Study material: Begin
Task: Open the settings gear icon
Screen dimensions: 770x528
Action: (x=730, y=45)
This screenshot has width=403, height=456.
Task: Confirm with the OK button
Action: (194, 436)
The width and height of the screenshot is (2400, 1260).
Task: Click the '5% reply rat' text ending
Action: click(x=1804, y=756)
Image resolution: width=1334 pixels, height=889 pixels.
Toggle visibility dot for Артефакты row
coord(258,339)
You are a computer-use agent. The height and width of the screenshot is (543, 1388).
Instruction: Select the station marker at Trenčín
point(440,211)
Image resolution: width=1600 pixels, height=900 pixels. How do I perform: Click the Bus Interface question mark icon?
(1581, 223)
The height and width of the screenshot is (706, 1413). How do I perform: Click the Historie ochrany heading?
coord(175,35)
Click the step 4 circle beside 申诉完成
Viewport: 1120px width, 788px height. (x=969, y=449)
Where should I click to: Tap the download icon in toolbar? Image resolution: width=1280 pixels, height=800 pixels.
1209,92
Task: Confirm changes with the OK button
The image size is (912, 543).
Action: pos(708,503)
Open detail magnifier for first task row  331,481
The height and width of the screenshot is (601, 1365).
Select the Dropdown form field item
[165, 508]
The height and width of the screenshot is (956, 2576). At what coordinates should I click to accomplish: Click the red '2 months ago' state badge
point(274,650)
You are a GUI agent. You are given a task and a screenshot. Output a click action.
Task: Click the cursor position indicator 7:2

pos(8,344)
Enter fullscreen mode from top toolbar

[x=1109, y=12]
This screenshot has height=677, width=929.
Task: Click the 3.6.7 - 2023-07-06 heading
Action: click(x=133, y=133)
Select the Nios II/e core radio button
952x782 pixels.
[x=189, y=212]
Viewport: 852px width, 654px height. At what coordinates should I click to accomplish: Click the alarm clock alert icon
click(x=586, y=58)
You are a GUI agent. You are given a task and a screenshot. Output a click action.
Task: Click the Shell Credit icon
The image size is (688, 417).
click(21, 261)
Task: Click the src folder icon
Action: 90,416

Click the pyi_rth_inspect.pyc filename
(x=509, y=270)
Study material: End
● Assigned task
Find how many lines of the records hold the string "Open", then give that number by itself.

● Result of this exercise
2